Work to be completed: Exactly as they appear, output all of the entries.

Data under study:
········

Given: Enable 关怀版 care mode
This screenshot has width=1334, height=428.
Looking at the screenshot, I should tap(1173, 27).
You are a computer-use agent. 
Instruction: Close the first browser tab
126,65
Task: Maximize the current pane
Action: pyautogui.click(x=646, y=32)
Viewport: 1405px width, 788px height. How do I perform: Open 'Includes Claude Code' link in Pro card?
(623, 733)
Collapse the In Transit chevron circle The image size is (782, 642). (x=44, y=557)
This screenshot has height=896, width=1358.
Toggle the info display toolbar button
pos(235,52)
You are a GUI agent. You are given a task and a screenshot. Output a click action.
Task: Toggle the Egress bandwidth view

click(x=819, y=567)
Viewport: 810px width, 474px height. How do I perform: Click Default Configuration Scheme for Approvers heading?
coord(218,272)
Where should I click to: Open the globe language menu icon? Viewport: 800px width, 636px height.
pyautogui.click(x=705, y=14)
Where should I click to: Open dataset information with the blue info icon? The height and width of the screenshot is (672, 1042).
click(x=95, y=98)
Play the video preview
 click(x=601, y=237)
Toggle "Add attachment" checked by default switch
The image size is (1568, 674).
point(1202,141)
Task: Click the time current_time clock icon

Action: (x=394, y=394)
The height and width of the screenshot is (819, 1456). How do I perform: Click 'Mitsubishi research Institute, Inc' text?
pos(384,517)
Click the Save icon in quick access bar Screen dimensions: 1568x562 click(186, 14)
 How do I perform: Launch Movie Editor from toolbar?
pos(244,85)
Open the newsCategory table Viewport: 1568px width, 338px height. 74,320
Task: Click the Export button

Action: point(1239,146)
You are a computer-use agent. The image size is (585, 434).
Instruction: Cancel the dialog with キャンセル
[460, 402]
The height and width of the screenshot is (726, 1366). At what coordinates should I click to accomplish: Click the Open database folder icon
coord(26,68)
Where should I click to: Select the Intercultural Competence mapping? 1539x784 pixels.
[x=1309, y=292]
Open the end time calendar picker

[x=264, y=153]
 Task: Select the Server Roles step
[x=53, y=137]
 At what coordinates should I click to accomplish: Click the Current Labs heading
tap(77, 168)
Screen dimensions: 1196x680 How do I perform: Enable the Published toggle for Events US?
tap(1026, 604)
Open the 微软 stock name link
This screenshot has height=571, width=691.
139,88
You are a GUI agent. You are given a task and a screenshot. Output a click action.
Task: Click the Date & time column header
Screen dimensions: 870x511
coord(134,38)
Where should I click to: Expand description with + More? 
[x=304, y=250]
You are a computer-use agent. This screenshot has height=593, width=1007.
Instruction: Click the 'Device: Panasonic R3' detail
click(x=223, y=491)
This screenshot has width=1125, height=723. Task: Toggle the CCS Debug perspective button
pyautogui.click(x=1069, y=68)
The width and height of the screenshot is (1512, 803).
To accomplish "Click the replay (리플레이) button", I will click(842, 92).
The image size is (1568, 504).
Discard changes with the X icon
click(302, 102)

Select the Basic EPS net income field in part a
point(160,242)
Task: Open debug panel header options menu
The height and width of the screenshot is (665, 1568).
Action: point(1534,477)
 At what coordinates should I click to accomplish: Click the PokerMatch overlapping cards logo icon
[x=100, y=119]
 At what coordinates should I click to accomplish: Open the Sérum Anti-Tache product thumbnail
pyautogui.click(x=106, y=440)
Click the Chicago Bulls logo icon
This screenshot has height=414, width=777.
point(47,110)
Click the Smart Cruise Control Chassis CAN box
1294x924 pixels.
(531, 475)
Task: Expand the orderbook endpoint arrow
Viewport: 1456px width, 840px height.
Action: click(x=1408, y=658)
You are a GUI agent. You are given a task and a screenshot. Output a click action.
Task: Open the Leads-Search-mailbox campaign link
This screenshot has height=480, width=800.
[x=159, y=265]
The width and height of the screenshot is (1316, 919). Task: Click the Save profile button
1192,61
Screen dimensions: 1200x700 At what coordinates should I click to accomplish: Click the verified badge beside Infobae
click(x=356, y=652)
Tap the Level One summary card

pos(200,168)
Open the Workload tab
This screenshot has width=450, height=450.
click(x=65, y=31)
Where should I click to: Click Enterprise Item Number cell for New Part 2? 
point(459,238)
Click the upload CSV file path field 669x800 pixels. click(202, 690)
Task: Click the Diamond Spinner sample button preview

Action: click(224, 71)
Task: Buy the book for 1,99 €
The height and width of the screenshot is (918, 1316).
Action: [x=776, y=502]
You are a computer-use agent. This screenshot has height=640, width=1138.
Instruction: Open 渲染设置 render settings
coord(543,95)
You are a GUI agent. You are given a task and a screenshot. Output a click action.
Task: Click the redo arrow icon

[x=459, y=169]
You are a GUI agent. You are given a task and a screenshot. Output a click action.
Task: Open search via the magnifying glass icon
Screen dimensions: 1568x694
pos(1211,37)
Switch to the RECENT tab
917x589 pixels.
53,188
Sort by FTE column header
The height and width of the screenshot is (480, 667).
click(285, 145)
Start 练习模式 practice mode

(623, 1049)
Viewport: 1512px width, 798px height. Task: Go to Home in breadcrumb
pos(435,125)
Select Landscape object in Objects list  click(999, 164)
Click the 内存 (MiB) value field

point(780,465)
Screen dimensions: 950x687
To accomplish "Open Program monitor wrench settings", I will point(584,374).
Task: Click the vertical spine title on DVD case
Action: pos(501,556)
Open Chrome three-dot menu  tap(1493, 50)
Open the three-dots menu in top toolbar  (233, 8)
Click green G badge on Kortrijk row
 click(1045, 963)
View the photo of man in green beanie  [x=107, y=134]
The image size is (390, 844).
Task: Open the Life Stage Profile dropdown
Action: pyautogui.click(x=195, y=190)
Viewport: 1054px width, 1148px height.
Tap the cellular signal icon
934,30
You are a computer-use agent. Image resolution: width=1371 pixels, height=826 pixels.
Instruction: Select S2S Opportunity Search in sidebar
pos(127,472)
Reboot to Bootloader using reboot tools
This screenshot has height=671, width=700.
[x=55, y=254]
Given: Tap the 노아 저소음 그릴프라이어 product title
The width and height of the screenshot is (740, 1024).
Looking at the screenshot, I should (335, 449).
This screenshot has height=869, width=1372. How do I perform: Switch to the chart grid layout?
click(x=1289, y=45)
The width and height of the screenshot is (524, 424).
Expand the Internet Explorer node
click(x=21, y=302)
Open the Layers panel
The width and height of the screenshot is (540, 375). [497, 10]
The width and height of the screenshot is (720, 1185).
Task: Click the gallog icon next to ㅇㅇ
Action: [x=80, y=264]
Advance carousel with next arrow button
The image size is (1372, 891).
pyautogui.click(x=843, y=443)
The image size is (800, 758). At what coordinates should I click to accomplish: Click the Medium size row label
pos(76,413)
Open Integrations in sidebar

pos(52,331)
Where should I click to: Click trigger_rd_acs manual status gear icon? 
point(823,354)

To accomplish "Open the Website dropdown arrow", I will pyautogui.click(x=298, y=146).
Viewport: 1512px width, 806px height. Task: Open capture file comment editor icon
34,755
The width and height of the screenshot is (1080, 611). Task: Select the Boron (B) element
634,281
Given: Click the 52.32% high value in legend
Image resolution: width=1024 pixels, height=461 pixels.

········

The completed task:
Given: Enable 关怀版 care mode
This screenshot has width=1334, height=428.
Looking at the screenshot, I should tap(1173, 27).
You are a computer-use agent. 
Instruction: Close the first browser tab
126,65
Task: Maximize the current pane
Action: pyautogui.click(x=646, y=32)
Viewport: 1405px width, 788px height. How do I perform: Open 'Includes Claude Code' link in Pro card?
(623, 733)
Collapse the In Transit chevron circle The image size is (782, 642). (x=44, y=557)
This screenshot has height=896, width=1358.
Toggle the info display toolbar button
pos(235,52)
You are a GUI agent. You are given a task and a screenshot. Output a click action.
Task: Toggle the Egress bandwidth view

click(x=819, y=567)
Viewport: 810px width, 474px height. How do I perform: Click Default Configuration Scheme for Approvers heading?
coord(218,272)
Where should I click to: Open the globe language menu icon? Viewport: 800px width, 636px height.
pyautogui.click(x=705, y=14)
Where should I click to: Open dataset information with the blue info icon? The height and width of the screenshot is (672, 1042).
click(x=95, y=98)
Play the video preview
 click(x=601, y=237)
Toggle "Add attachment" checked by default switch
The image size is (1568, 674).
point(1202,141)
Task: Click the time current_time clock icon

Action: (x=394, y=394)
The height and width of the screenshot is (819, 1456). How do I perform: Click 'Mitsubishi research Institute, Inc' text?
pos(384,517)
Click the Save icon in quick access bar Screen dimensions: 1568x562 click(186, 14)
 How do I perform: Launch Movie Editor from toolbar?
pos(244,85)
Open the newsCategory table Viewport: 1568px width, 338px height. 74,320
Task: Click the Export button

Action: point(1239,146)
You are a computer-use agent. The image size is (585, 434).
Instruction: Cancel the dialog with キャンセル
[460, 402]
The height and width of the screenshot is (726, 1366). At what coordinates should I click to accomplish: Click the Open database folder icon
coord(26,68)
Where should I click to: Select the Intercultural Competence mapping? 1539x784 pixels.
[x=1309, y=292]
Open the end time calendar picker

[x=264, y=153]
 Task: Select the Server Roles step
[x=53, y=137]
 At what coordinates should I click to accomplish: Click the Current Labs heading
tap(77, 168)
Screen dimensions: 1196x680 How do I perform: Enable the Published toggle for Events US?
tap(1026, 604)
Open the 微软 stock name link
This screenshot has height=571, width=691.
139,88
You are a GUI agent. You are given a task and a screenshot. Output a click action.
Task: Click the Date & time column header
Screen dimensions: 870x511
coord(134,38)
Where should I click to: Expand description with + More? 
[x=304, y=250]
You are a computer-use agent. This screenshot has height=593, width=1007.
Instruction: Click the 'Device: Panasonic R3' detail
click(x=223, y=491)
This screenshot has width=1125, height=723. Task: Toggle the CCS Debug perspective button
pyautogui.click(x=1069, y=68)
The width and height of the screenshot is (1512, 803).
To accomplish "Click the replay (리플레이) button", I will click(842, 92).
The image size is (1568, 504).
Discard changes with the X icon
click(302, 102)

Select the Basic EPS net income field in part a
point(160,242)
Task: Open debug panel header options menu
The height and width of the screenshot is (665, 1568).
Action: point(1534,477)
 At what coordinates should I click to accomplish: Click the PokerMatch overlapping cards logo icon
[x=100, y=119]
 At what coordinates should I click to accomplish: Open the Sérum Anti-Tache product thumbnail
pyautogui.click(x=106, y=440)
Click the Chicago Bulls logo icon
This screenshot has height=414, width=777.
point(47,110)
Click the Smart Cruise Control Chassis CAN box
1294x924 pixels.
(531, 475)
Task: Expand the orderbook endpoint arrow
Viewport: 1456px width, 840px height.
Action: click(x=1408, y=658)
You are a GUI agent. You are given a task and a screenshot. Output a click action.
Task: Open the Leads-Search-mailbox campaign link
This screenshot has height=480, width=800.
[x=159, y=265]
The width and height of the screenshot is (1316, 919). Task: Click the Save profile button
1192,61
Screen dimensions: 1200x700 At what coordinates should I click to accomplish: Click the verified badge beside Infobae
click(x=356, y=652)
Tap the Level One summary card

pos(200,168)
Open the Workload tab
This screenshot has width=450, height=450.
click(x=65, y=31)
Where should I click to: Click Enterprise Item Number cell for New Part 2? 
point(459,238)
Click the upload CSV file path field 669x800 pixels. click(202, 690)
Task: Click the Diamond Spinner sample button preview

Action: click(224, 71)
Task: Buy the book for 1,99 €
The height and width of the screenshot is (918, 1316).
Action: [x=776, y=502]
You are a computer-use agent. This screenshot has height=640, width=1138.
Instruction: Open 渲染设置 render settings
coord(543,95)
You are a GUI agent. You are given a task and a screenshot. Output a click action.
Task: Click the redo arrow icon

[x=459, y=169]
You are a GUI agent. You are given a task and a screenshot. Output a click action.
Task: Open search via the magnifying glass icon
Screen dimensions: 1568x694
pos(1211,37)
Switch to the RECENT tab
917x589 pixels.
53,188
Sort by FTE column header
The height and width of the screenshot is (480, 667).
click(285, 145)
Start 练习模式 practice mode

(623, 1049)
Viewport: 1512px width, 798px height. Task: Go to Home in breadcrumb
pos(435,125)
Select Landscape object in Objects list  click(999, 164)
Click the 内存 (MiB) value field

point(780,465)
Screen dimensions: 950x687
To accomplish "Open Program monitor wrench settings", I will point(584,374).
Task: Click the vertical spine title on DVD case
Action: pos(501,556)
Open Chrome three-dot menu  tap(1493, 50)
Open the three-dots menu in top toolbar  (233, 8)
Click green G badge on Kortrijk row
 click(1045, 963)
View the photo of man in green beanie  [x=107, y=134]
The image size is (390, 844).
Task: Open the Life Stage Profile dropdown
Action: pyautogui.click(x=195, y=190)
Viewport: 1054px width, 1148px height.
Tap the cellular signal icon
934,30
You are a computer-use agent. Image resolution: width=1371 pixels, height=826 pixels.
Instruction: Select S2S Opportunity Search in sidebar
pos(127,472)
Reboot to Bootloader using reboot tools
This screenshot has height=671, width=700.
[x=55, y=254]
Given: Tap the 노아 저소음 그릴프라이어 product title
The width and height of the screenshot is (740, 1024).
Looking at the screenshot, I should (335, 449).
This screenshot has height=869, width=1372. How do I perform: Switch to the chart grid layout?
click(x=1289, y=45)
The width and height of the screenshot is (524, 424).
Expand the Internet Explorer node
click(x=21, y=302)
Open the Layers panel
The width and height of the screenshot is (540, 375). [497, 10]
The width and height of the screenshot is (720, 1185).
Task: Click the gallog icon next to ㅇㅇ
Action: [x=80, y=264]
Advance carousel with next arrow button
The image size is (1372, 891).
pyautogui.click(x=843, y=443)
The image size is (800, 758). At what coordinates should I click to accomplish: Click the Medium size row label
pos(76,413)
Open Integrations in sidebar

pos(52,331)
Where should I click to: Click trigger_rd_acs manual status gear icon? 
point(823,354)

To accomplish "Open the Website dropdown arrow", I will pyautogui.click(x=298, y=146).
Viewport: 1512px width, 806px height. Task: Open capture file comment editor icon
34,755
The width and height of the screenshot is (1080, 611). Task: Select the Boron (B) element
634,281
Given: Click the 52.32% high value in legend
Image resolution: width=1024 pixels, height=461 pixels.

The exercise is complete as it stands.